Lest you think that all this thoughtfulness and deep personal interplay leaves "Hard Pill" a dry, heavy drama, understand that the film comes with a playful side, most notable in an on-screen "sexuality meter" that gauges each character's place on the sexual spectrum. It's clever stuff (and helps set up a masterful punchline in one scene), and Baumgartner sprinkles plenty of lighter, witty moments like this throughout his picture. It's a delicate balance, but it works, and "Hard Pill" winds up being biting, funny, heartbreaking, and witty all at once.
Shot on the cheap with digital video, this indie production isn't very sharp looking, but hey, you can always read the look of the movie as adding to the intimate feel of the story. Presented in the original 1.85:1 widescreen format, with anamorphic enhancement.
There's not much to the 5.1 surround soundtrack, although it is quite effective in delivering crisp dialogue and providing a wonderful showcase for Mike Petrone's gorgeous musical score. No other audio tracks or subtitles are available.
"Making Hard Pill" is a nine-minute, detail-heavy rundown of the movie's history. It's worth a spin, if only to see how they got so much out of so little. (Example: they filmed after-hours at the offices of Baumgartner's day job.) The geniune excitement everyone has for the project is thankfully far from the hokey EPK cheese of big budget affairs.
That excitement also appears in a twelve-minute extended interview with Baumgartner and Slavin, who go into greater depth regarding choices made in making the film and building the central character.
A quickie outtake reel shows us plenty of on-set antics, most of which involve somebody making a Jan Brady joke around Cox. (Also watch for character actor Beth Grant cracking about "Sparkle Motion.")

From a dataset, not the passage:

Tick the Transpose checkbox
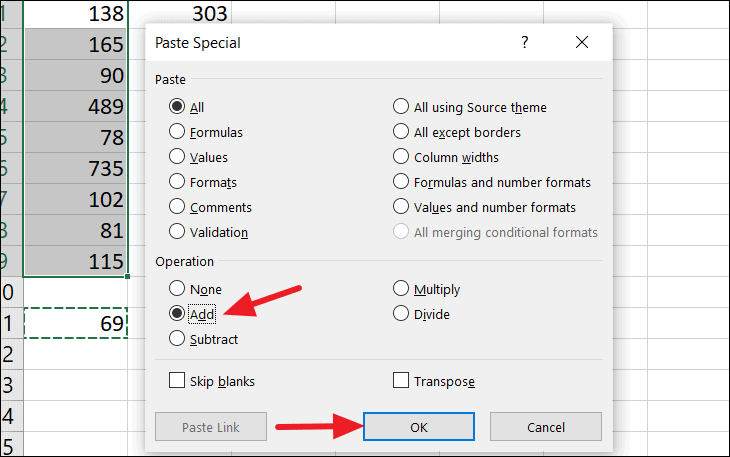The height and width of the screenshot is (457, 730). click(x=401, y=381)
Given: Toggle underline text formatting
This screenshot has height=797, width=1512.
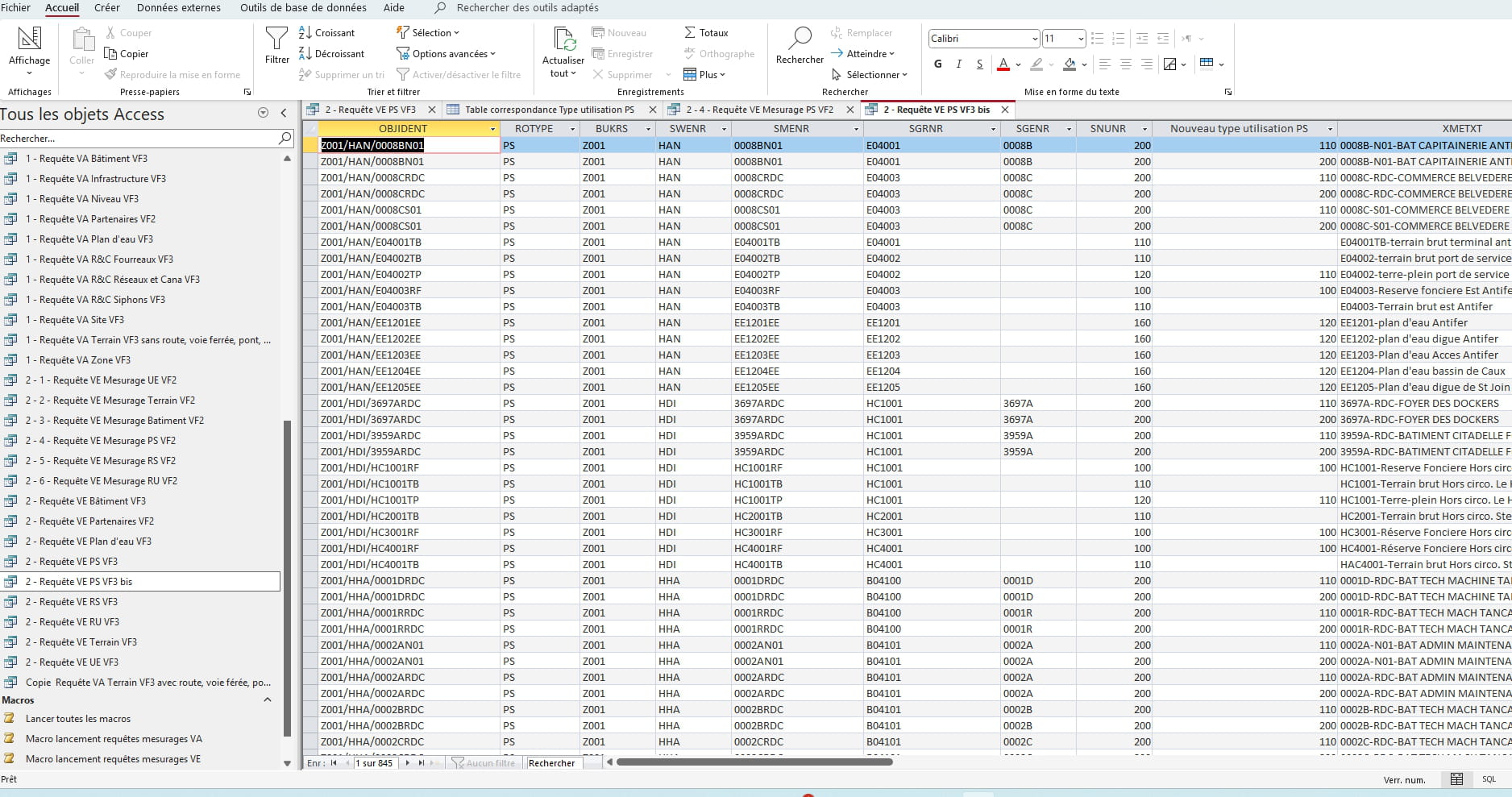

We wrap things up with a theatrical trailer and a gallery of a handful of other Wellspring releases.
Note: All features are presented in a full frame (1.33:1) format, with clips and outtakes from the film presented in flat letterbox.
Note no. 2: In a disc glitch that may or may not be exclusive to my copy, there's no visible cursor/pointer/whatever on the special features page. I'd click my remote arrows like crazy and see nothing; I had to click around willy-nilly and hope I ended up at the right extra. (This occurred on multiple players.) So heads up there.
Once again, the indie scene succeeds where the big studios fail, as "Hard Pill" supplies the kind of intelligent, thoughtful, personal, effective speculative fiction that doesn't come around nearly enough these days. While the low budget roots keep the film from being as sleek as it could have been, this becomes a matter of substance over style. And wow, is the substance good. Highly Recommended.